Gradient-Based Optimization of Force Field Parameters for Martini Lipid Models
Citation (APA 7)
Ramirez-Echemendia, D. P., Krueger, R. K., Tieleman, D. P., & Engel, M. C. (2025). Gradient-Based Optimization of Force Field Parameters for Martini Lipid Models. Chemistry. https://doi.org/10.26434/chemrxiv-2025-dtt4k
Abstract
Physics-based coarse-grained (CG) models are widely used in (bio)molecular simulations, yet their parameterization remains challenging and labor-intensive. In this work, we demonstrate how recently developed gradient-based optimization methods can substantially accelerate the refinement of CG force field (FF) parameters within the Martini framework, a cornerstone of modern CG modeling. Using Martini lipid models as a testbed, we explore three increasingly challenging optimization problems.
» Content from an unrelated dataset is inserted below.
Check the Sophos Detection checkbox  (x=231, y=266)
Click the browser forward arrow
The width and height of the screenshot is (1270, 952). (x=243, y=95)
First, a single phosphatidylcholine (PC) lipid, where we optimize bonded parameters by fitting simultaneously to top-down membrane observables (area per lipid, bilayer thickness, and transition temperature) and bottom-up atomistic bond and angle distributions. We then scale the workflow to eight different PC lipids, demonstrating robust performance in a complex multi-system landscape and an order-of-magnitude reduction in computational cost relative to population-based heuristic schemes. Finally, to evaluate performance in higher-dimensional parameter spaces, we additionally optimize the non-bonded parameters of the solvent-free Dry Martini FF, demonstrating that the method scales effectively with increasing numbers of adjustable parameters. Collectively, these results suggest that the large, expert-coordinated workflows that have historically characterized the parameterization of community-driven CG models like Martini can be efficiently streamlined by fully automated, objective-driven gradient-based optimizations.